Не буду утомлять вас описанием ресторана. Вы, конечно, знаете эти роскошные рестораны-дворцы, в которых едят одновременно две-три тысячи человек, где одной прислуги, поваров – двести – триста человек, не помню сколько. Этими ресторанами, убранными в мрамор, живопись и драгоценное дерево, гордится город, и пообедать там считается таким же долгом для приезжего, как и осмотр памятников. Вероятно, и мне кто-нибудь говорил про этот ресторан, потому что я прямо назвал кучеру его имя.

Было так много народу, что я долго не мог найти свободного столика и должен был ждать, пока не встанет какая-то отобедавшая пара. И голова немного кружилась: я принужден был пройти два этажа среди тесно сдвинутых столиков, говора, лязга ножей, женских больших шляп; приходилось ежеминутно извиняться. Но, когда я сел наконец и окинул взором большую залу, внизу густо усеянную людьми, мне очень понравилось. И есть я стал с удовольствием, как и мой незнакомый, неразговорчивый сосед, занявший свободное место против меня. Но от непрерывного ли жужжанья, в какое превращался весь этот лязг и отдаленный говор, оттого ли, что я действительно устал, мне опять сделалось не совсем хорошо; какая-то странная, назойливая, досадная мысль закопошилась в мозгу. Как будто я нашел, отгадал что-то особенное, но никак не могу схватить его.

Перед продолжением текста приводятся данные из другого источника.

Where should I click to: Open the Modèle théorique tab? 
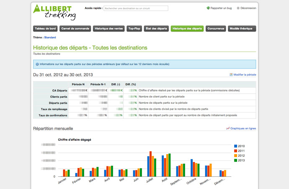pyautogui.click(x=242, y=29)
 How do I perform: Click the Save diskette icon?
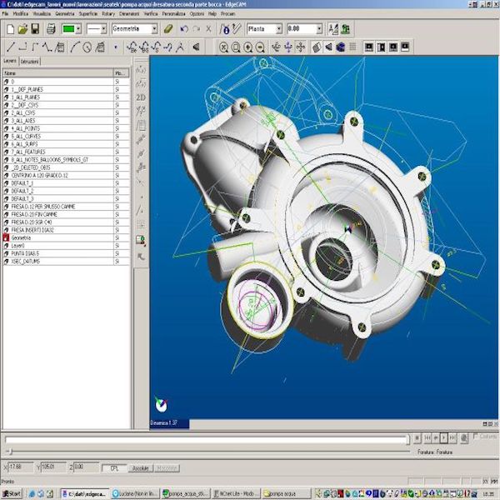coord(36,29)
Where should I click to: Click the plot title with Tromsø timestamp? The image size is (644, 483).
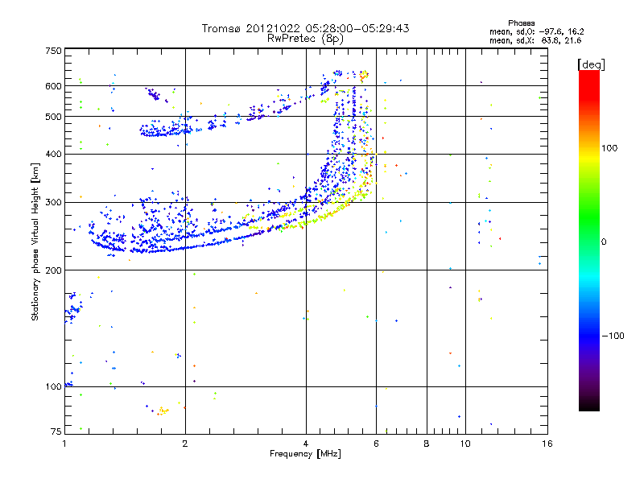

И вдруг я понял: я ведь не видал никогда, как сразу, одновременно, едят тысячи человек. Что такое еда? Это так просто, так обыкновенно, этого никогда не замечаешь: берешь в рот, что лежит на тарелке, жуешь, глотаешь. И так же делают другие, кто за столом. Но послушайте, что это за ужасная, за кошмарная вещь, когда сразу, одновременно, под одним потолком, тесно прижавшись друг к другу, едят тысячи человек!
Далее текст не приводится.